Later I was also accused of manslaughter — the African in the old laundry; of causing grievous bodily harm to a Libyan in the Oxford Natural History Museum and of killing a youth with a stolen bow and aluminium arrow …

Ross must be pleased. I’m not likely to betray his department with my ‘memoirs’ now. Or not yet, at least. No: I’ve written all this instead. This will be my defence. My lawyer thinks that with any luck, when all the contrary evidence comes to light, I’m likely to be cleared of all or most of the charges. With any luck? I don’t believe much in that now.

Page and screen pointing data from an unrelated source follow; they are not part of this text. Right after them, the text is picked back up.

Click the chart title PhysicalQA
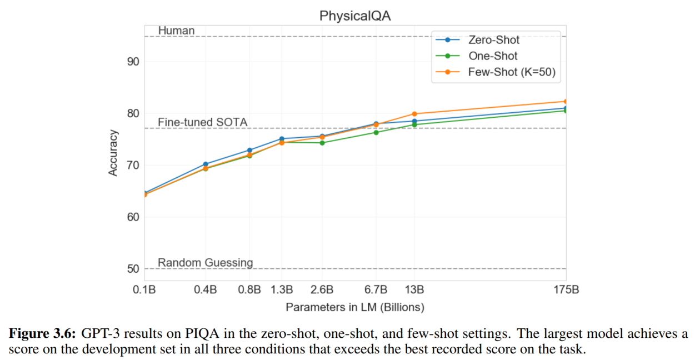(355, 16)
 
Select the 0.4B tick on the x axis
(206, 289)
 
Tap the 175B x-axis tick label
(565, 289)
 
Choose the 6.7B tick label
(376, 289)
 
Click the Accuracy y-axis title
(113, 153)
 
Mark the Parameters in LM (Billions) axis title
(355, 307)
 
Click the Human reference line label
(176, 31)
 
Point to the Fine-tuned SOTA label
(202, 122)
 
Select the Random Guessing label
(205, 263)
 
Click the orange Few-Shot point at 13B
(414, 114)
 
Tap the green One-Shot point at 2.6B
(322, 143)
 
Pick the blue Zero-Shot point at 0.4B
(206, 164)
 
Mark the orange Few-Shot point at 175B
(566, 102)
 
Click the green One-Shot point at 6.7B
(376, 132)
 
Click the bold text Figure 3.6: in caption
(43, 334)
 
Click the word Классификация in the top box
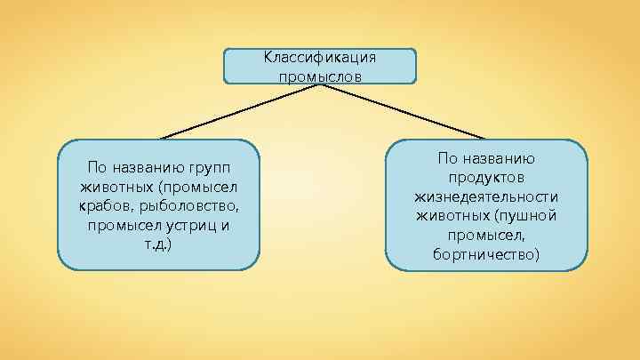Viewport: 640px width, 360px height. coord(320,58)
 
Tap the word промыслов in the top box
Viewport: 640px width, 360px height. coord(320,75)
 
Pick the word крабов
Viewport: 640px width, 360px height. coord(108,206)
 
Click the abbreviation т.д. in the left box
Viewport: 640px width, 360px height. coord(158,244)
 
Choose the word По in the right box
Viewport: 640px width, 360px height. coord(447,157)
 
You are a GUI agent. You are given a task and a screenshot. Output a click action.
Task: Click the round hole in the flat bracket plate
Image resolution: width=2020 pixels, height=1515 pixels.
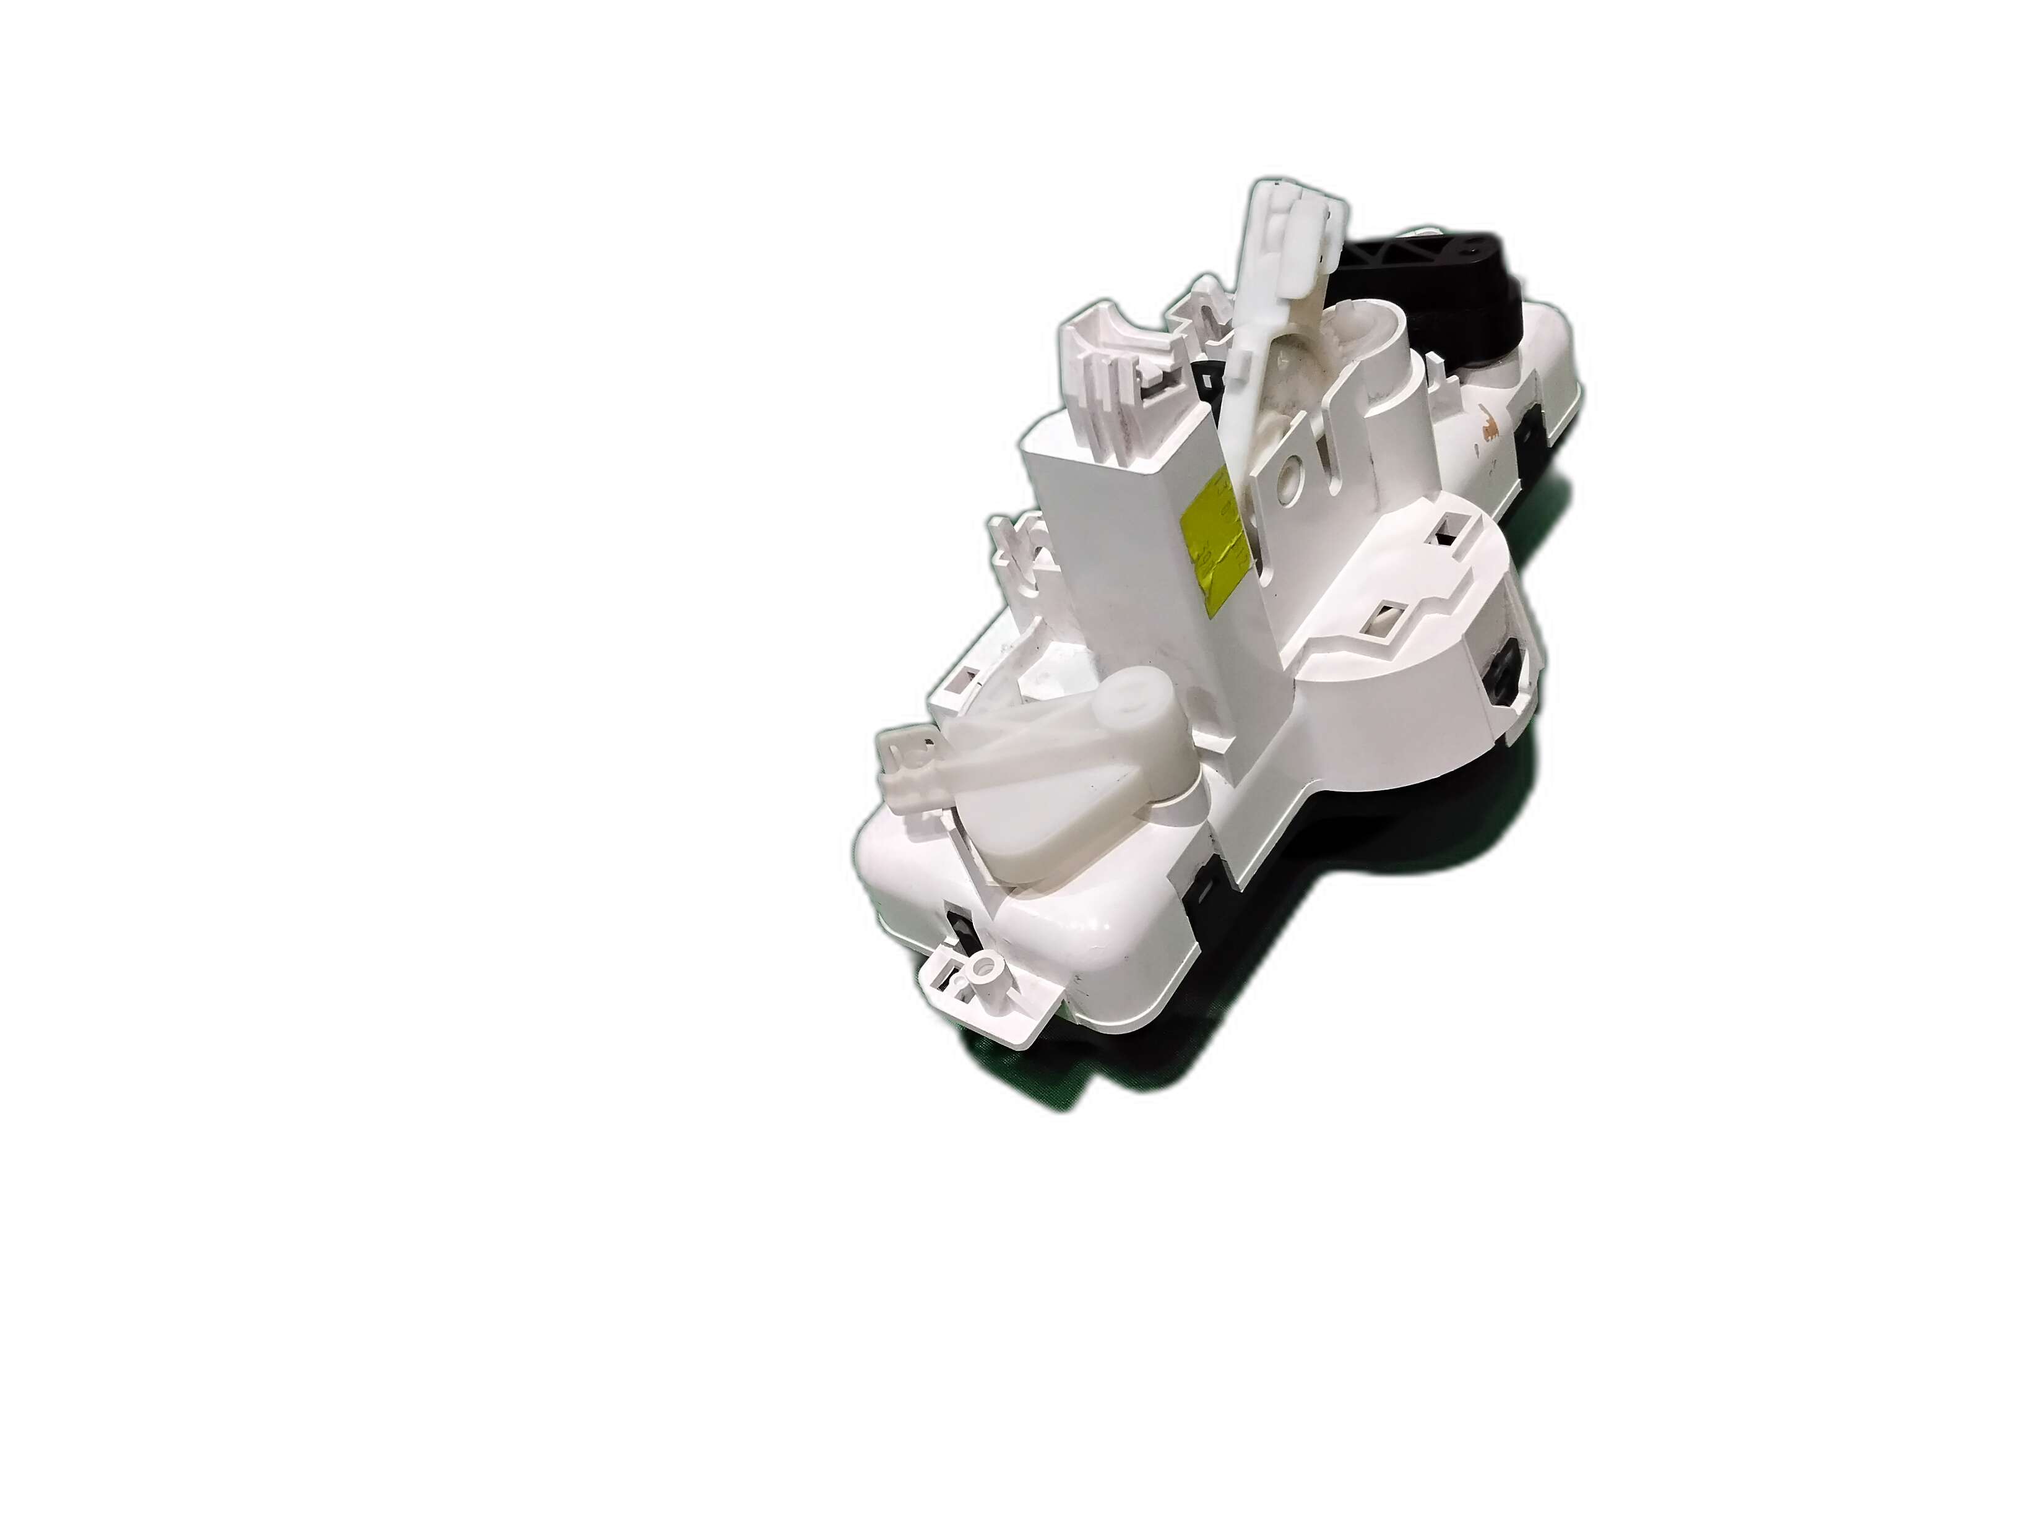click(1292, 475)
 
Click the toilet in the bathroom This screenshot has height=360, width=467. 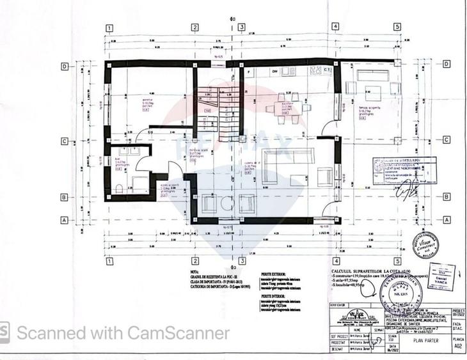click(120, 188)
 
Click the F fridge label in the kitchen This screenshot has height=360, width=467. click(249, 72)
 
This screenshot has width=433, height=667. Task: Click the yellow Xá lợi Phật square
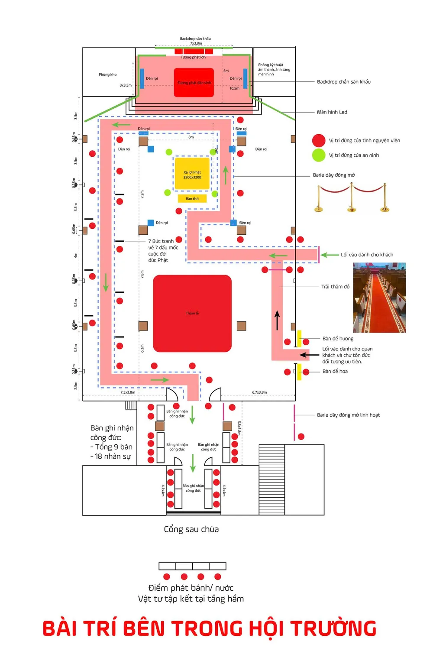click(192, 174)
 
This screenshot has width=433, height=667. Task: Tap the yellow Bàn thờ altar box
click(192, 199)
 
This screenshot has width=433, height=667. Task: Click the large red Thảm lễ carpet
click(192, 313)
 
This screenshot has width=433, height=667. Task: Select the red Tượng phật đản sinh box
click(194, 82)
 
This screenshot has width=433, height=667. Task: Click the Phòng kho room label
click(107, 74)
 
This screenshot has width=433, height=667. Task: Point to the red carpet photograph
click(379, 298)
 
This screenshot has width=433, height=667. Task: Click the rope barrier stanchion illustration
click(351, 198)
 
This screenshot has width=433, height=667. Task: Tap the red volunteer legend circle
click(319, 140)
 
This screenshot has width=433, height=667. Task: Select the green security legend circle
click(319, 155)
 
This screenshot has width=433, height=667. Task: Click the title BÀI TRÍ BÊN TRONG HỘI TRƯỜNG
click(210, 628)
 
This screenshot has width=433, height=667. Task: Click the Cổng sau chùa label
click(191, 529)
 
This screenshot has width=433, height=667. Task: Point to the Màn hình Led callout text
click(332, 112)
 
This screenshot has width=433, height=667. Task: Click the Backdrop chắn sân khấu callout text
click(343, 82)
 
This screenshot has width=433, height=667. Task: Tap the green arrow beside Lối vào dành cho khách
click(330, 255)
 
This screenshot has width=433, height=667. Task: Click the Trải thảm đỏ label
click(335, 287)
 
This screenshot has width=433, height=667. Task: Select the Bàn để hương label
click(338, 339)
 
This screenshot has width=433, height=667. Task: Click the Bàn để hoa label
click(335, 371)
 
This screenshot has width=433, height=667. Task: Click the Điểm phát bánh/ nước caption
click(191, 588)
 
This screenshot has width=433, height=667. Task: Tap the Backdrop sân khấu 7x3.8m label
click(195, 41)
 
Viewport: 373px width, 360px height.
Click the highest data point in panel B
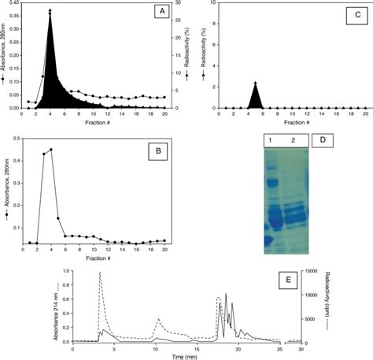click(50, 150)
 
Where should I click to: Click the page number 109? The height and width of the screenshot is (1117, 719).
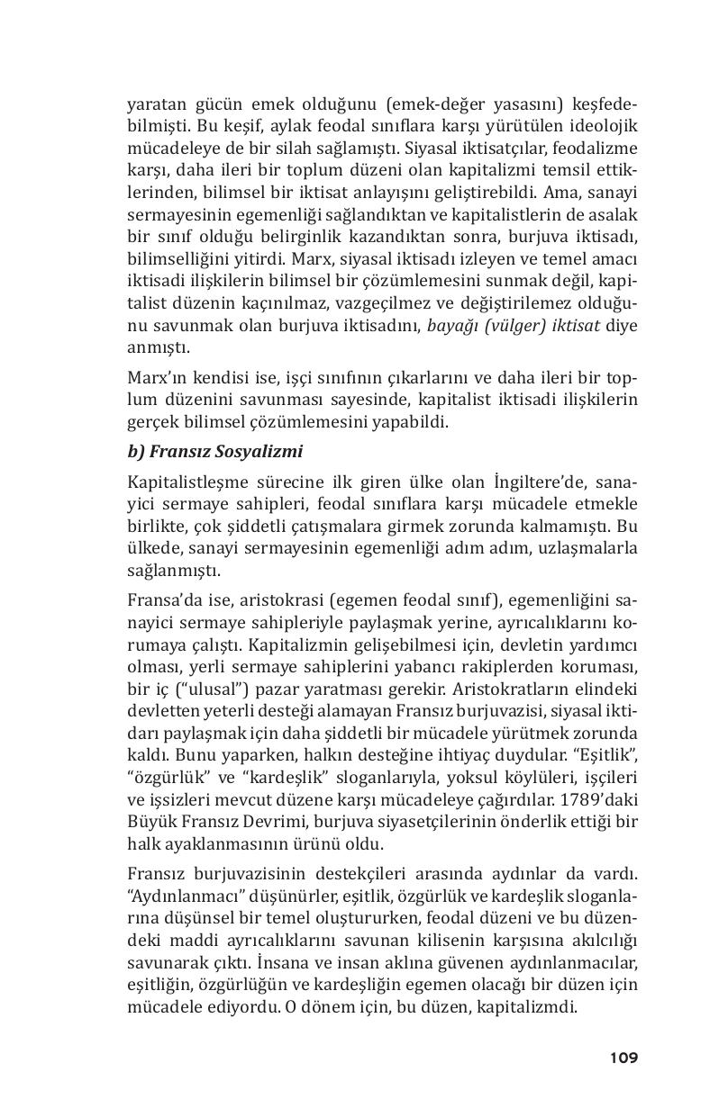(x=623, y=1058)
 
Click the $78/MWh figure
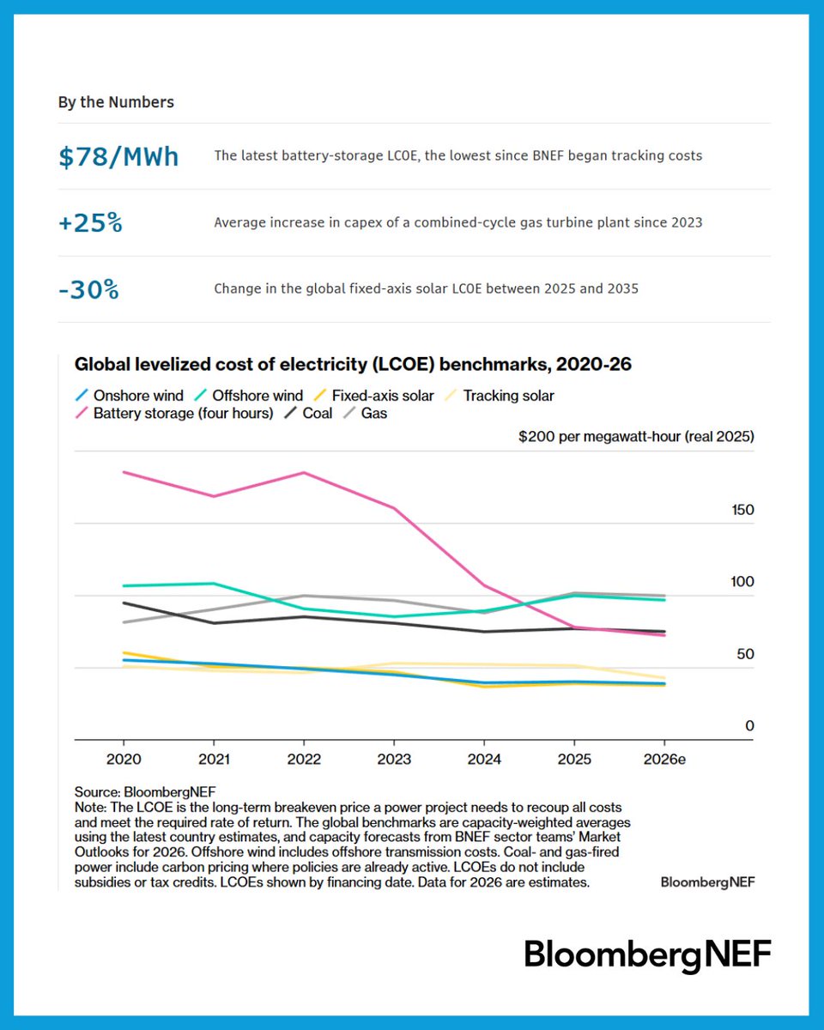point(118,157)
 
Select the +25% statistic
point(90,223)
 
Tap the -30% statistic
point(88,290)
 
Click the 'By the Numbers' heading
point(116,102)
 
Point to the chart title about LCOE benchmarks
point(353,364)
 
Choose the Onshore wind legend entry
point(129,396)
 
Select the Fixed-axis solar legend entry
point(375,396)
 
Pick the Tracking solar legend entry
point(498,396)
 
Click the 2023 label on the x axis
point(393,760)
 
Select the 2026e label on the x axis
point(663,760)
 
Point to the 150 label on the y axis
point(742,510)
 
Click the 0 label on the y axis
point(749,726)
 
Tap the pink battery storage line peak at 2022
point(303,473)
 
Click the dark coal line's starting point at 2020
point(124,603)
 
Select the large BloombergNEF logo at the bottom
point(648,954)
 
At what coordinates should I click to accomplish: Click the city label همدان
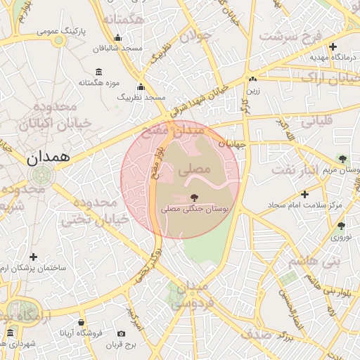pyautogui.click(x=49, y=158)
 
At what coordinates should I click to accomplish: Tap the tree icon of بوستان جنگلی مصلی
pyautogui.click(x=193, y=198)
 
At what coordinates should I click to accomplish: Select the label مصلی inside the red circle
pyautogui.click(x=195, y=169)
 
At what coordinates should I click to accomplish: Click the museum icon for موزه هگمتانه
pyautogui.click(x=98, y=72)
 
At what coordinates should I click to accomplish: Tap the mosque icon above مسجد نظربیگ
pyautogui.click(x=141, y=88)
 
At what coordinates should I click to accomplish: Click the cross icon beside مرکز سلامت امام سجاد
pyautogui.click(x=304, y=194)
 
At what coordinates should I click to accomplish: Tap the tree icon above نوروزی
pyautogui.click(x=341, y=226)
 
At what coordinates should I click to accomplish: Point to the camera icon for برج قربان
pyautogui.click(x=122, y=333)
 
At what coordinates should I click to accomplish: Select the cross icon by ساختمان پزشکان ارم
pyautogui.click(x=33, y=257)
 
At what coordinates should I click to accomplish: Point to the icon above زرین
pyautogui.click(x=252, y=79)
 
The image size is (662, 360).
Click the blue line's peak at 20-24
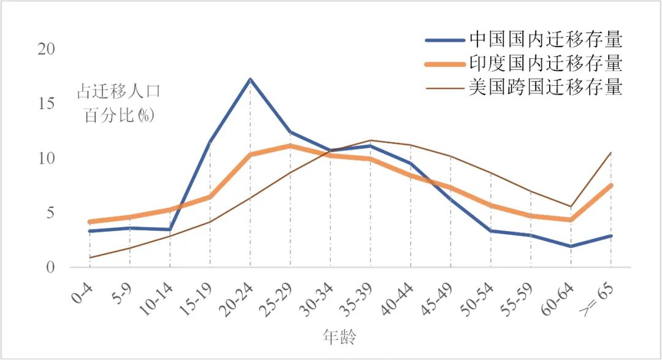click(x=250, y=79)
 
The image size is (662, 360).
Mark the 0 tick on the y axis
click(x=50, y=268)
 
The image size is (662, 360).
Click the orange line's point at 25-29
click(x=291, y=145)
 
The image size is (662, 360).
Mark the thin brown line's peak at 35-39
click(x=370, y=140)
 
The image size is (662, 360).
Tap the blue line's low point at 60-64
click(x=571, y=246)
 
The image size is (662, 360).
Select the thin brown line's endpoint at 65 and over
click(x=611, y=152)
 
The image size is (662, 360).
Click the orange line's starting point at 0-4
click(x=90, y=221)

On the other hand I’ve had so much luck already. In meeting Laura and Alice, in loving them. And I don’t doubt it now, as I did when I was first living up in the trees like a savage in the hidden valley, that quality, not duration, is the significant thing in love. Or do I believe this now simply because I have to? The women dead, myself incarcerated in a prison cell. A gloomy thought. There is the bright side, however. I’m bound to be freed sooner or later, proved as innocent as Alice was: and Laura, all of us victims of a vicious, mendacious world.

But then comes the awful doubt: will I ever be released by such a world? In prison one’s thoughts swing wildly between extremes of hope and fear. Only one thing is certain. Clare, I’ve heard, is alive and well, living again by the long Atlantic rollers with her grandparents in Cascais. She has certainly escaped all the lies and every other mean human scheme, escaped back into her own wild landscapes. And I can see her now, as she was when she rushed up to the top of the cork tree that evening in the overblown summer garden by the sea — when she perched in the topmost branches there, against the blue Atlantic sky, gazing like a look-out towards another world — a girl in the crow’s nest of a ship, blonde hair running in the wind, absorbed in some secret voyage.

She’s free. She’s going somewhere. I’m certain of that, at least.